> WHAT YOU SHOULD DO
Your task is to copy the lines of the data below from the line holding "Given: Click the Date column header" through the line holding "The image size is (1568, 612).", inclusive, exactly and with nothing added.

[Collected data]
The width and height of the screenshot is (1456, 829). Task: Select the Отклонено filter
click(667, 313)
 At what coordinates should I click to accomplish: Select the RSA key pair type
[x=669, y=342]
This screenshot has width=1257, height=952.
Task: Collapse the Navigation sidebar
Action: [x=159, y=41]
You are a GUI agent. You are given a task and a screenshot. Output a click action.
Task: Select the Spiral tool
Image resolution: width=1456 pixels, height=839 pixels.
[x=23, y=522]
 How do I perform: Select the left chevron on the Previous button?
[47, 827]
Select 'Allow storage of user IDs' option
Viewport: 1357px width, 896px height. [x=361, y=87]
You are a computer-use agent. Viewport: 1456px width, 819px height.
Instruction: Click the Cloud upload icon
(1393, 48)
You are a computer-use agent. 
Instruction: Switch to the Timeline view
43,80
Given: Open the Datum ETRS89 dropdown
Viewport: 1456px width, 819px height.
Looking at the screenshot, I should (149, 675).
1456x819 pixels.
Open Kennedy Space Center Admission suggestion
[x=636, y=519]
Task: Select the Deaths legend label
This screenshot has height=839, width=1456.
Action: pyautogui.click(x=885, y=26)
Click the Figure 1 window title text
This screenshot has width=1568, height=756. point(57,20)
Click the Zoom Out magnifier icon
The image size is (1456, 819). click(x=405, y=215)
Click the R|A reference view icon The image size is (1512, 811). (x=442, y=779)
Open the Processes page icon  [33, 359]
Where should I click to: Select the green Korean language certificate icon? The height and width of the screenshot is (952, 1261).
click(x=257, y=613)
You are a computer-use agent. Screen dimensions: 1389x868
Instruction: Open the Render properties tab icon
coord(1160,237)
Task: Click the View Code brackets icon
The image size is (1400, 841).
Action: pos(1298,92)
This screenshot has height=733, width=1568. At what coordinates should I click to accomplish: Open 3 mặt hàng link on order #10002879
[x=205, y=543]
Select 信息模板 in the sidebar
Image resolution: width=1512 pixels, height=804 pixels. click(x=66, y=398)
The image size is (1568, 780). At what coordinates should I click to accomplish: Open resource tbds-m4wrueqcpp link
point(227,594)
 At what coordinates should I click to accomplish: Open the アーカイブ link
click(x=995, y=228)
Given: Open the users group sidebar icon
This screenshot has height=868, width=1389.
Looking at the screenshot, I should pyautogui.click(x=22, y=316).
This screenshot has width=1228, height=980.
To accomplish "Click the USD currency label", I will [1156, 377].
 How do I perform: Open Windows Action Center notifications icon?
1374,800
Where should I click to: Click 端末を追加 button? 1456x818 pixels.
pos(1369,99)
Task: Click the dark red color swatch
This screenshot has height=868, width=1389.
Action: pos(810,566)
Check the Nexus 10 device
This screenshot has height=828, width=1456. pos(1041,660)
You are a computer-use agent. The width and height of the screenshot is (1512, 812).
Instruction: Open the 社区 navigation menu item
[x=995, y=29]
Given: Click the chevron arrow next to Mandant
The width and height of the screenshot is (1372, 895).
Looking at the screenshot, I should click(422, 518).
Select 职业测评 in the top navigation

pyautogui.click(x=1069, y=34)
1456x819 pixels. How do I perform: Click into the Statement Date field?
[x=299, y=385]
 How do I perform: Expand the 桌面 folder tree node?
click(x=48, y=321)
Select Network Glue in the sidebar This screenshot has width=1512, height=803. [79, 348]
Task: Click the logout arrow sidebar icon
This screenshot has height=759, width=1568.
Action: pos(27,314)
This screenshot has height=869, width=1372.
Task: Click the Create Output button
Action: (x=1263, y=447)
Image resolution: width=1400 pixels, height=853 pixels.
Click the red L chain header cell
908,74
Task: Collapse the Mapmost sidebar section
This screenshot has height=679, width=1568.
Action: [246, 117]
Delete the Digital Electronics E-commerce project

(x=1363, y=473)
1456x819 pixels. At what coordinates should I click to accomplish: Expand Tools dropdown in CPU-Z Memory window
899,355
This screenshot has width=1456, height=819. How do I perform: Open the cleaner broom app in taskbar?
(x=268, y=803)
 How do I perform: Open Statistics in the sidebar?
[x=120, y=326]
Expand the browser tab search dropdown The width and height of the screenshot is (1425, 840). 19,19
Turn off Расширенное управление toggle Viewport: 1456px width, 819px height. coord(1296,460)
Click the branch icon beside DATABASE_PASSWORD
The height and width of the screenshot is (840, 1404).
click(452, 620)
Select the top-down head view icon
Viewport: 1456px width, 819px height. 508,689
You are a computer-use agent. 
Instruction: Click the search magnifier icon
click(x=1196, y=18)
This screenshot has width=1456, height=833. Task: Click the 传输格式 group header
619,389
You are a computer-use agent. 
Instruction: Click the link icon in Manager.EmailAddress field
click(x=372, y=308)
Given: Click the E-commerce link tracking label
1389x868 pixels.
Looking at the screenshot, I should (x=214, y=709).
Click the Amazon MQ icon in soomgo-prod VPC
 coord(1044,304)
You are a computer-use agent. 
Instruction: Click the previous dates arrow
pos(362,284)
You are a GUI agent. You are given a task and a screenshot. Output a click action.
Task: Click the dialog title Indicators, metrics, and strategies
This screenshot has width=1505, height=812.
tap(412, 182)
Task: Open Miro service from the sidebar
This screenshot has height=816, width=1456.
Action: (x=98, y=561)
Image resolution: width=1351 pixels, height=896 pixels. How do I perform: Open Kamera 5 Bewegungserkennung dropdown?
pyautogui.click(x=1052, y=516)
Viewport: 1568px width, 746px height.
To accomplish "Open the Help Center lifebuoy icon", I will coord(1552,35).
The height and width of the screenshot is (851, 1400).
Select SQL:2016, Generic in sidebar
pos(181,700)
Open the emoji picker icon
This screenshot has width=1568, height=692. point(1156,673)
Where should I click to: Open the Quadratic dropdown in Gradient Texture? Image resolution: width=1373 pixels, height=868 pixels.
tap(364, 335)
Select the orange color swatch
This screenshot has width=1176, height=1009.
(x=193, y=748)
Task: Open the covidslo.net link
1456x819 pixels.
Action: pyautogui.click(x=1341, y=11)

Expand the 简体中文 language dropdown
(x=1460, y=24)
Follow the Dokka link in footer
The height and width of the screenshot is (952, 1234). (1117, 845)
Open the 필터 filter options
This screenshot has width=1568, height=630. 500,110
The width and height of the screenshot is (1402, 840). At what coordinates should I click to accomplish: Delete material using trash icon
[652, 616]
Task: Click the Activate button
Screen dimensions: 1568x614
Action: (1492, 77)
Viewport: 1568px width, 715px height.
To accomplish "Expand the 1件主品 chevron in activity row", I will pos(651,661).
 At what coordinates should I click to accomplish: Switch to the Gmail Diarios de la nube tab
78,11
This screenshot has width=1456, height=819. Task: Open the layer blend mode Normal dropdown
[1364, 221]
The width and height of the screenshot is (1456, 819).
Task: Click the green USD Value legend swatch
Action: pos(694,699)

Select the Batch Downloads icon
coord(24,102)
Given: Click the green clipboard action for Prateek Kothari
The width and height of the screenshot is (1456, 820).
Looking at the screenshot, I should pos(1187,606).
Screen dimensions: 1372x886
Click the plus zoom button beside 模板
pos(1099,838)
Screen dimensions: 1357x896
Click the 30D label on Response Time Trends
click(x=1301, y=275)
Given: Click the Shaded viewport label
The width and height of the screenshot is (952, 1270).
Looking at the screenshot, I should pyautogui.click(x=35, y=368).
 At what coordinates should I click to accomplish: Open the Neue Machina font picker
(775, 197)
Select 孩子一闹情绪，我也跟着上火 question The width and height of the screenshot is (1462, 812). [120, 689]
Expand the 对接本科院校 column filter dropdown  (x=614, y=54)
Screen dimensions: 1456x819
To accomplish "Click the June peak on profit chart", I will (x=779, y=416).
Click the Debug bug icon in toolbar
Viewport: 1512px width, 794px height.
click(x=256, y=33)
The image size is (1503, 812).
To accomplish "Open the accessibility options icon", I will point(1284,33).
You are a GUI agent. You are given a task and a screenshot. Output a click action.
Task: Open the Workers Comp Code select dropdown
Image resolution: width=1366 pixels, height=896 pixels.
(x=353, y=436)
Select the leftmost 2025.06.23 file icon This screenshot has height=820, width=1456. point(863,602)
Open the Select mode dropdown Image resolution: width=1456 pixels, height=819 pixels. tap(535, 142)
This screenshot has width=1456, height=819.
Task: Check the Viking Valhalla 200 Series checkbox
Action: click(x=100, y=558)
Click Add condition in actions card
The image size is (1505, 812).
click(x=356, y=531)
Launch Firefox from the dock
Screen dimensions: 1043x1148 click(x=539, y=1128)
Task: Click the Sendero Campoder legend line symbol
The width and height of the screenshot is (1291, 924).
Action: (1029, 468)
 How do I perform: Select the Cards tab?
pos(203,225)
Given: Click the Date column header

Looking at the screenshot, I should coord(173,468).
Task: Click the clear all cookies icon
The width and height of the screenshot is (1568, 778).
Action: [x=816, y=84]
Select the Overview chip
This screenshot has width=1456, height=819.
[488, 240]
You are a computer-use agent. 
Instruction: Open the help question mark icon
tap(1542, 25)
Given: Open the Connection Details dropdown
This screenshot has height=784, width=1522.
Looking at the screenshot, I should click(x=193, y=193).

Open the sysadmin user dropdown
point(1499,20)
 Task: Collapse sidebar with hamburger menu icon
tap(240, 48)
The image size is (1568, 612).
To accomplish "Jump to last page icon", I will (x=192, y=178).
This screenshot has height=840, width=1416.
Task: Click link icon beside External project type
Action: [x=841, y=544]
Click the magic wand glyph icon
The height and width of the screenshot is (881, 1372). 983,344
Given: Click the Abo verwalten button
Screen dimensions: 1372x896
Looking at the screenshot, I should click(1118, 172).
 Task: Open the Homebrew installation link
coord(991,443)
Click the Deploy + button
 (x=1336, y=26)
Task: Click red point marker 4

> WRITTEN ANSWER
Given: Click the Date column header

Looking at the screenshot, I should coord(173,468).
Task: Click the clear all cookies icon
The width and height of the screenshot is (1568, 778).
Action: [x=816, y=84]
Select the Overview chip
This screenshot has width=1456, height=819.
[488, 240]
You are a computer-use agent. 
Instruction: Open the help question mark icon
tap(1542, 25)
Given: Open the Connection Details dropdown
This screenshot has height=784, width=1522.
Looking at the screenshot, I should click(x=193, y=193).

Open the sysadmin user dropdown
point(1499,20)
 Task: Collapse sidebar with hamburger menu icon
tap(240, 48)
The image size is (1568, 612).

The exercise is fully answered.